L’Agence européenne des médicaments confirme que la balance bénéfices/ risques  du ranélate de strontium (PROTELOS en Belgique) reste positive.
Elle recommande cependant que ce médicament soit contre-indiqué chez les patientes immobilisées ou les patientes souffrant de thrombo-embolie veineuse.
Elle a également actualisé les mise en garde relatives à des réactions cutanées graves.

Le Comité pour des médicaments à usage humain (CHMP=Committee for Medicinal Products for Human use) de l’Agence européenne des médicaments (EMA= European Medicines Agency) a achevé la réévaluation des médicaments Protelos et Osseor (contenant du ranélate de strontium) des Laboratoires Servier.
Seul le PROTELOS est commercialisé en Belgique.
La conclusion du CHMP est que ces médicaments constituent toujours un traitement important pour les femmes atteintes d'ostéoporose, mais que des modifications aux recommandations de prescription sont nécessaires pour mieux gérer les risques associés.
Les médicaments Protelos et Osseor sont indiqués dans le traitement de l'ostéoporose chez la femme après la ménopause, pour réduire le risque de fractures vertébrales et de hanche.

La réévaluation du Protelos et de l’Osseor a été initiée suite à la publication, en France, d'une étude ayant identifié 199 réactions indésirables graves avec ces médicaments entre janvier 2006 et Mars 2009. Près de la moitié de ces réactions étaient des événements thrombo-emboliques veineux, et environ un quart étaient des réactions cutanées.

La thrombo-embolie veineuse (TEV) et les réactions cutanées graves sont des risques connus de ces médicaments, et ils ont été mis sous surveillance étroite par le CHMP. Le risque de TEV a été identifié lors d’essais cliniques, alors que le risque de réactions cutanées graves telles que le DRESS (« drug rash with eosinophilia and systemic symptoms », éruption cutanée avec éosinophilie et symptômes systémiques), le syndrome de Stevens-Johnson (en abrégé « SJS » pour « Stevens-Johnson syndrome ») et la nécrolyse épidermique toxique ou syndrome de Lyell (en abrégé « TEN » pour « toxic epidermal necrolysis ») ont été rapportées après la commercialisation. L'information relative à ces risques a été incluse dans le Résumé des Caractéristiques du Produit (RCP) et la notice du Protelos et de l’Osseor sous forme de mises en garde ou d’effets indésirables rapportés.
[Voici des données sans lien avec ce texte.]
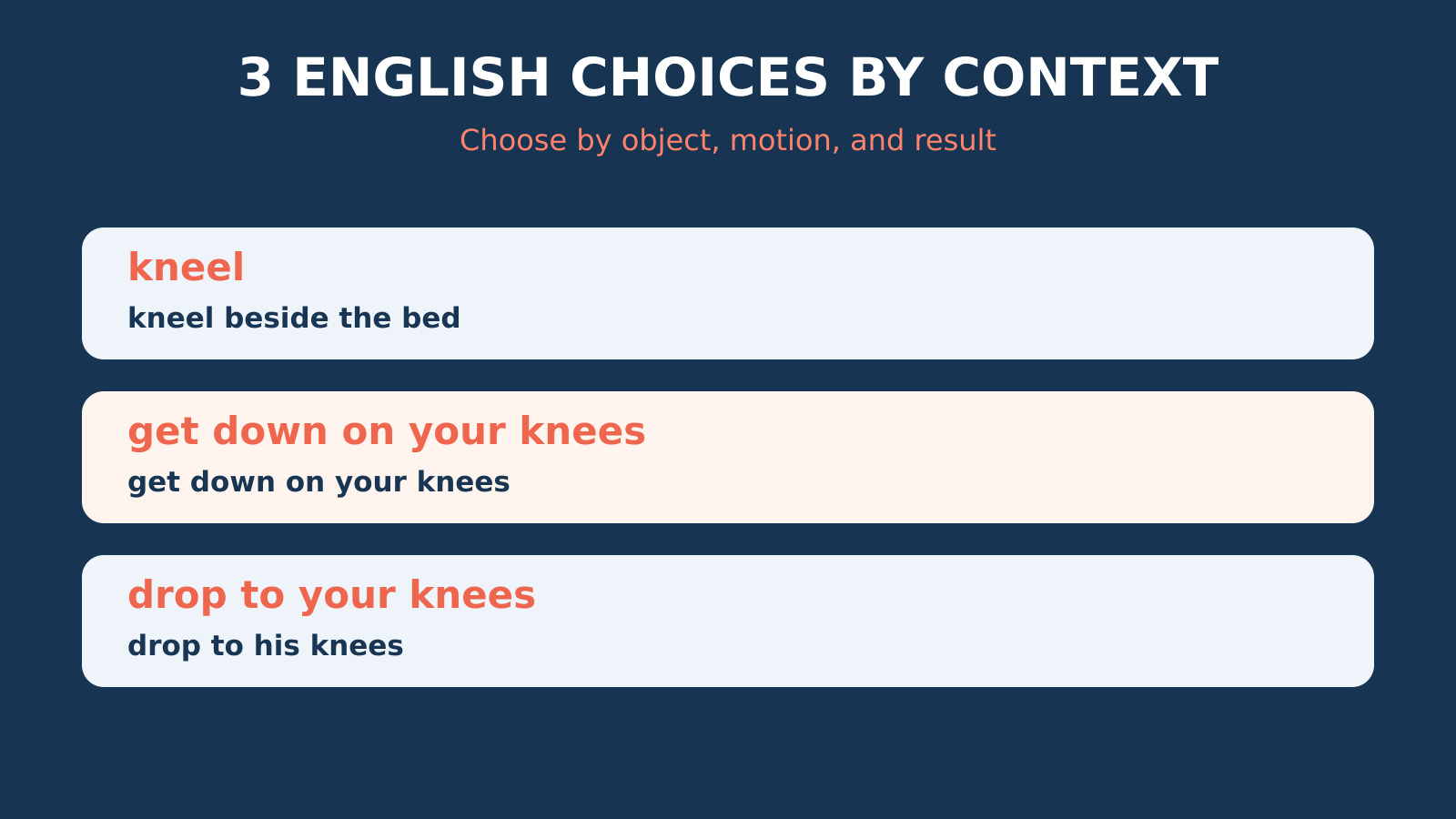Viewport: 1456px width, 819px height.
Task: Click the dark example "get down on your knees"
Action: click(318, 482)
Le CHMP a réévalué toutes les données de sécurité disponibles du ranélate de strontium (Protelos et Osseor). Ces données montrent que le risque de TEV est plus élevé chez les patientes ayant des antécédents de TEV, ainsi que chez les patientes immobilisées de manière temporaire ou permanente. On note également un nombre de cas de TEV plus élevé chez les patientes âgées traitées par Protelos et Osseor, comparativement au placebo.

Par ailleurs, les données montrent que le taux d'incidence des réactions cutanées graves telles que le DRESS, le SJS et la TEN est faible, et aucun mécanisme d'action possible n’a été élucidé à ce jour. Les meilleurs résultats dans la gestion de ces réactions étant obtenus par un diagnostic précoce et par l'arrêt immédiat de tout médicament suspect, il est très important que les médecins et les patientes soient très attentifs quant à l’apparition des signes et symptômes de ces affections.

Recommandations aux médecins et aux patientes

• Les médecins ne peuvent pas prescrire le ranélate de strontium aux patientes atteintes de TEV ou présentant de tels antécédents, ainsi qu’aux patientes immobilisées de manière temporaire ou permanente.

• Il est recommandé aux patientes atteintes de TEV ou présentant de tels antécédents, ainsi qu’à celles immobilisées de manière temporaire ou permanente de discuter de leur traitement avec leur médecin lors de leur prochain rendez-vous planifié.

• Lors du traitement de patientes de plus de 80 ans à risque de TEV, les médecins doivent réévaluer la nécessité de continuer le traitement par le ranélate de strontium.

• Les prescripteurs doivent prévenir les patientes de la survenue de signes et symptômes probables de réaction cutanée sévère telle que le DRESS, le SJS ou la TEN. Le risque le plus élevé de survenue du SJS ou de TEN est observé dans les premières semaines de traitement, et il se situe généralement autour de 3-6 semaines pour le DRESS. Les symptômes ou signes de SJS ou de TEN comprennent une éruption cutanée progressive, souvent avec des ampoules ou des lésions des muqueuses ; les symptômes du DRESS comprennent une éruption cutanée, de la fièvre, une éosinophilie et une atteinte systémique (par exemple : adénopathie, hépatite, néphropathie interstitielle, pneumopathie interstitielle).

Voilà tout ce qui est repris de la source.